Instructor: Hemant Kelkar, Ph.D., UNC Center for Bioinformatics
Location: HSL 307
Genome wide analysis of gene expression has been a popular technique since the advent of microarrays. Next Generation Sequencing (NGS) technology was applied for this purpose early in the life cycle and has since become one of the most popular uses of NGS. We will start with a general overview of NGS technologies and consider commonly used data formats. Because of time/space constraints, we will be using a small subset of sequences (derived from a real dataset). I will introduce FastQC which is a popular application used for quality control (QC) of NGS data. We will then take a look at examples of results from FastQC (aside from the one we will run on our test data). This will be followed by an overview of data scanning/trimming programs. These programs look for contaminating sequences (e.g. adapters) and can also trim data based on various other criteria.

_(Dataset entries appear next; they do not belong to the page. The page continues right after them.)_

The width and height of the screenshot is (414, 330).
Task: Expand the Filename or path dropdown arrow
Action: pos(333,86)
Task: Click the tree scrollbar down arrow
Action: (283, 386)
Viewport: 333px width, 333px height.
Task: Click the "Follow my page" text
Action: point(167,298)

Account Requirement: You will need an account on the “Longleaf” Linux cluster managed by ITS-Research Computing. Instructions for requesting a “Longleaf” account via the ONYEN Subscribe to Services utility is available at this link: http://help.unc.edu/help/how-do-i-get-an-account-on-killdevil-research-computing-cluster/. Please submit your account request at least 3 days before class. It generally takes 24-48 hours for account creation.
Prerequisites: For those unfamiliar with UNIX and Longleaf/UNC computer cluster usage, UNIX for Biologists, Part 1 and UNIX for Biologists, Part 2 (from this series or prior offerings) are prerequisites for this class.